**Task statement**
In the text headed "Oxymoronic Pasta Salad" below, rewrite the paragraph beginning "Y’all are familiar with oxymorons" more briefly, keeping its main facts.

**Text passage**
-- BEGIN --
Oxymoronic Pasta Salad
Y’all are familiar with oxymorons, right? (no, I’m not referring to your neighbor who fires up that buzz saw at 6:30 AM all summer; or your coworker who spilled coffee all over your crucial report; or your Aunt Edna who practically yodelled the news that you were pregnant even before you told your best friend–those are all just plain “morons.”). Oxymorons are those odd-but-true figures of speech that encapsulate two apparently contradictory terms (or opposites) in what turns out to contain actuality:
- That metal post was so cold that it burned my fingers.
- After his speech, the silence was deafening.
- (a gem from Woody Allen): “Life is full of misery, loneliness, and suffering–and it’s all over much too soon.”
- (on the same theme, from Ashley Montagu): “I want to die young at a ripe old age.”
- (. . . and, the classic from George Carlin): Jumbo Shrimp.
For me, one of the most memorable oxymorons in real life was what I call The Summer of Uncertainty. It was the summer I met an incredibly gorgeous, incredibly romantic man.
-- END --
**Given entries**
-- BEGIN --
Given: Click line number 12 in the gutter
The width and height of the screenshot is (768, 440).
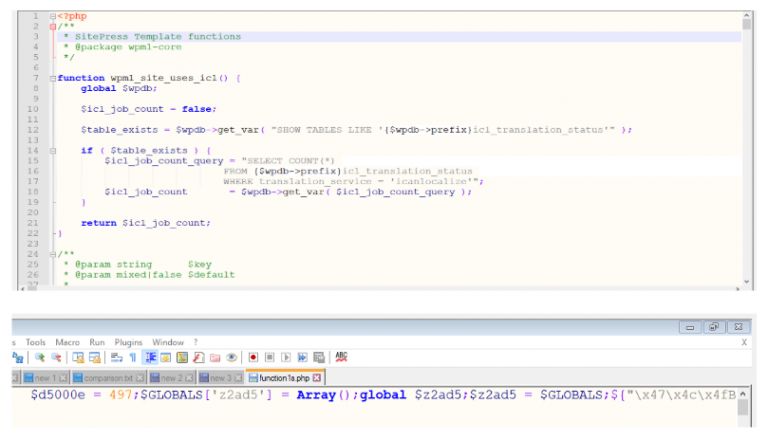Looking at the screenshot, I should pyautogui.click(x=33, y=129).
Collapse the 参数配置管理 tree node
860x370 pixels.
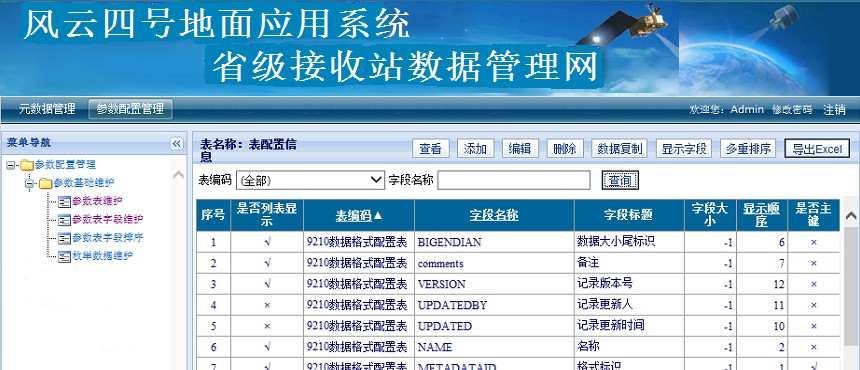(x=11, y=165)
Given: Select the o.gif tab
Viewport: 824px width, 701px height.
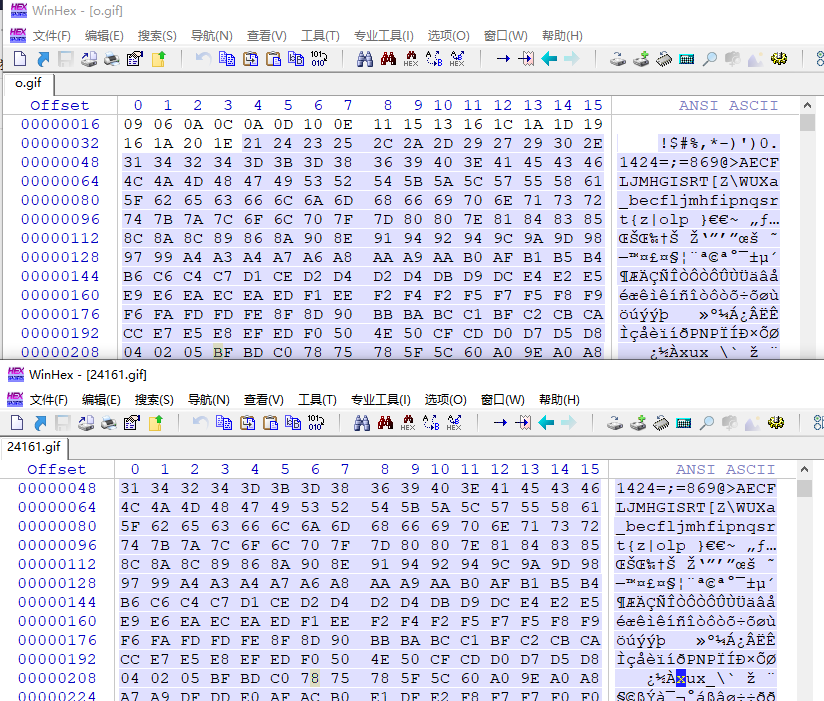Looking at the screenshot, I should 28,84.
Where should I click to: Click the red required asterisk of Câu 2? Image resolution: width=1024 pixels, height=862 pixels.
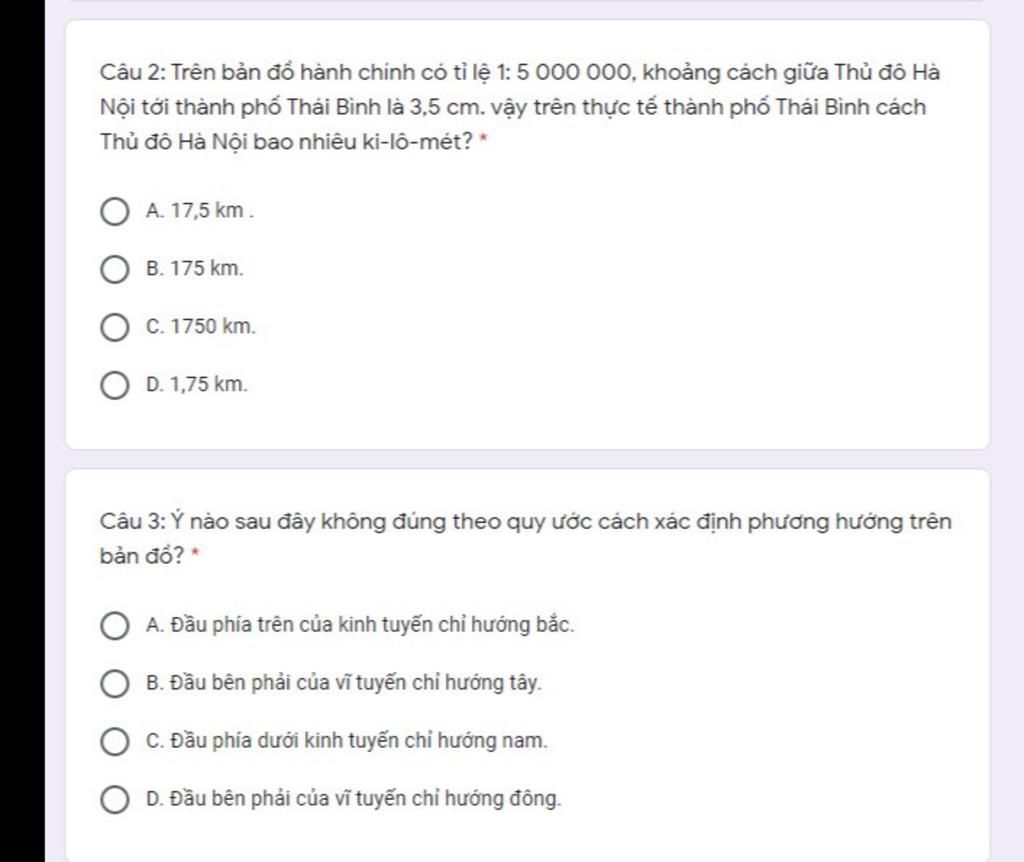pyautogui.click(x=484, y=139)
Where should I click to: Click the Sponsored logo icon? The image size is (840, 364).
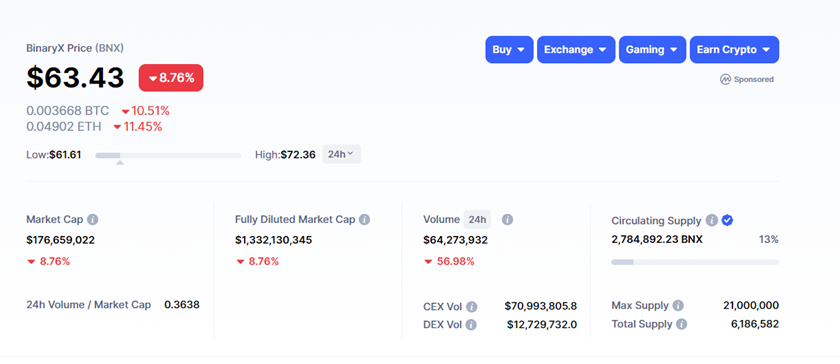(x=725, y=79)
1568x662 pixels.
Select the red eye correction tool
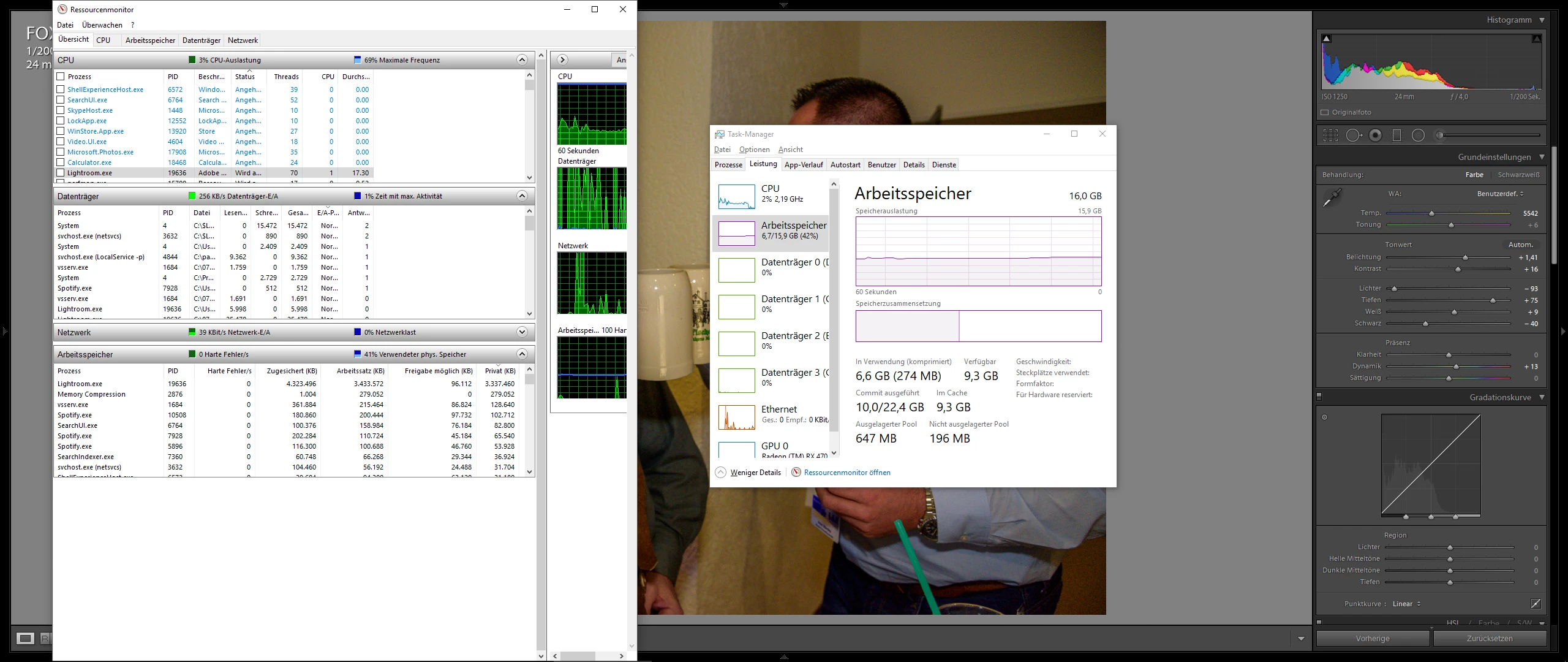pyautogui.click(x=1375, y=135)
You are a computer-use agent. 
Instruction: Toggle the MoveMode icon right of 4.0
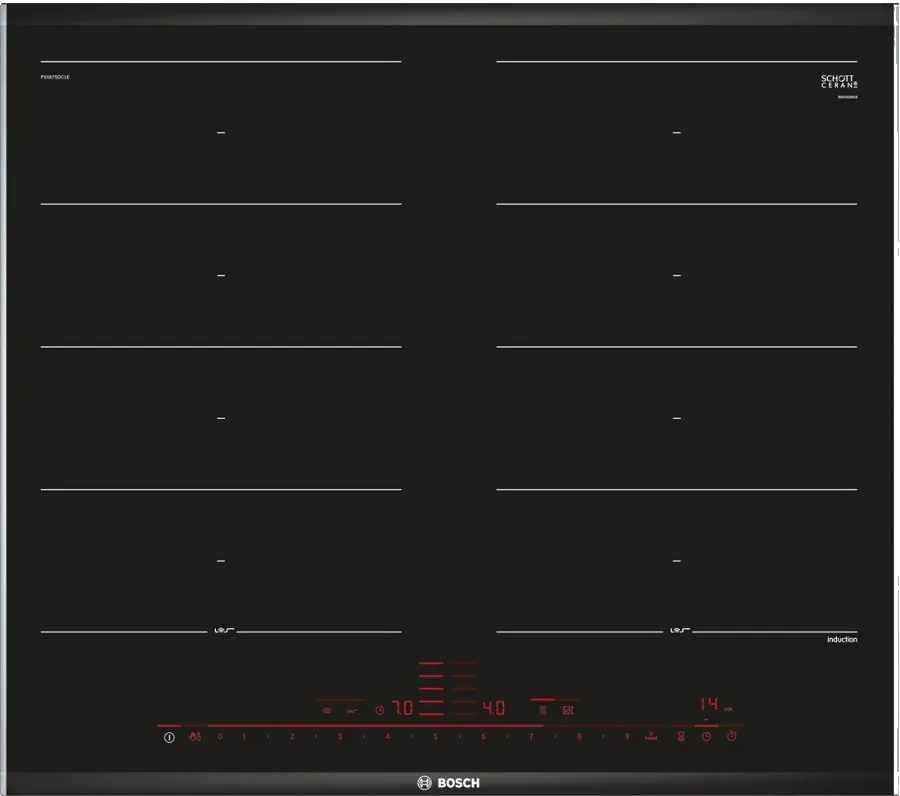[568, 710]
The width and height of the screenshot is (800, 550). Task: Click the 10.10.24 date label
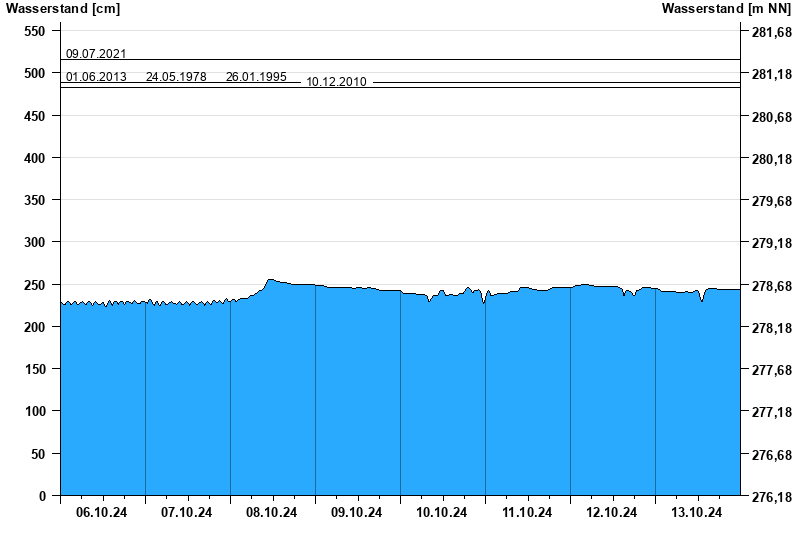tap(442, 513)
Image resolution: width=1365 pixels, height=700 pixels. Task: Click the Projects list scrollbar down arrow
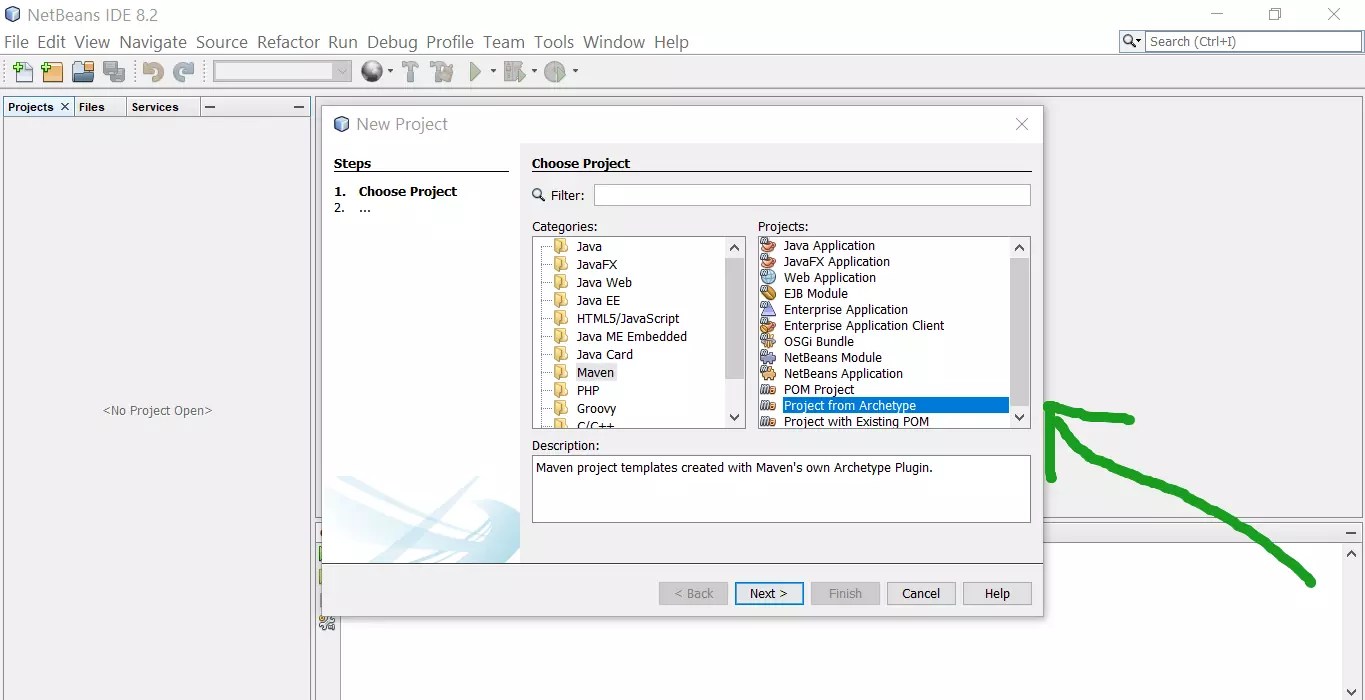(1019, 416)
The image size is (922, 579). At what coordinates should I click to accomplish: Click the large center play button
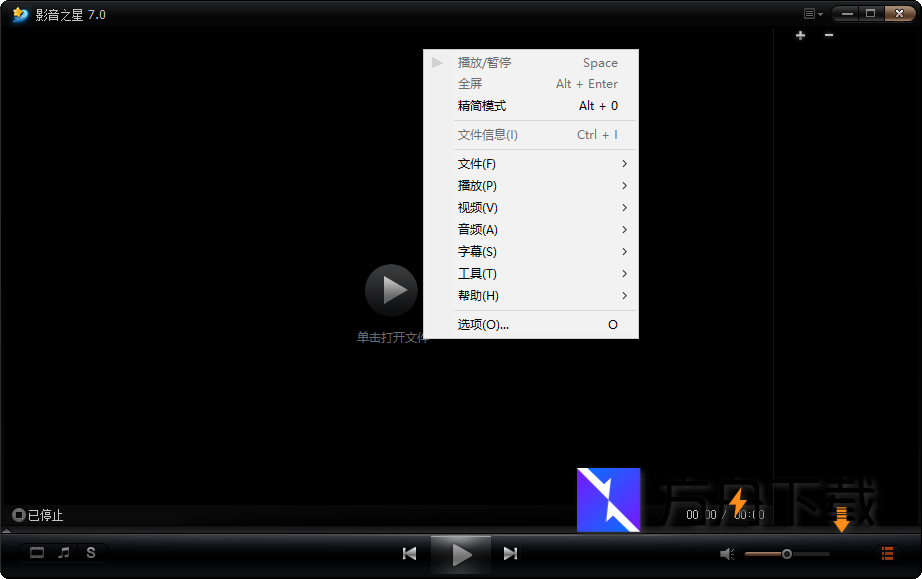click(x=391, y=289)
-- END --
**Result below**
Most readers know what oxymorons are. They are not the same as plain "morons," such as a neighbor who starts a buzz saw at 6:30 AM all summer, a coworker who spills coffee on a crucial report, or an Aunt Edna who broadcasts a pregnancy before the best friend hears of it. Oxymorons are odd-but-true figures of speech that combine two seemingly contradictory or opposite terms into something that turns out to hold truth.